If this did not stop in me, I would know such agony that I would howl, like a dog, howl as the driver had howled when he saw the fallen body of Esther, I would howl forever. The wind would come. The wind would take me with all its other lost and howling souls. When I’d struck down the evil
Mameluk master in Cairo, the wind had come for me, and I had fought through it to oblivion.

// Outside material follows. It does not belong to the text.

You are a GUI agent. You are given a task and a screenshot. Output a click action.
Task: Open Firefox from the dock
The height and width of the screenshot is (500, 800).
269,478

Stay alive, Azriel. The past will wait. The pain can wait. The wind will wait. The wind can wait forever. Stay alive in this place. Know this.

I am here, old man
.

Calmly, he regarded me, unmarked by his grandson. He spoke now without taking his eyes off me, though Gregory bent to listen to his words:

“Go there, behind me and in the back of these books,” he said in English, “and open the cabinet you see there. Inside you’ll see a cloth. Lift it. And bring the thing that is beneath it. It is heavy, but you can carry it. You are strong enough.”

I gasped. I heard it myself, and I felt my heart crying. The bones were here! Right here.

Gregory hesitated for one moment, perhaps not accustomed to taking orders, or even doing the smallest things for himself. I don’t know. But then he sped into action. He hurried behind the bookcase at the old man’s back.

I heard the creak of wood, and I smelled the cedar and the incense again. I heard the snap of metal latches. I felt myself rise on the balls of my feet, and then sink down again to a firm stance.

The old man and I stared at one another without pause. I stepped free of the bookcase completely so that he might see me in my long coat that was like his, and he showed only the tiniest fear for an instant, then urged me, with a polite nod of his head, to please return to my hiding place.

I did.

Behind him, out of sight, Gregory fumbled and cursed.

“Move the books,” said the Rebbe. “Move them out of the way, all of them,” said the old man as he looked at me, as if he held me in check with his eyes. “Do you see it now?”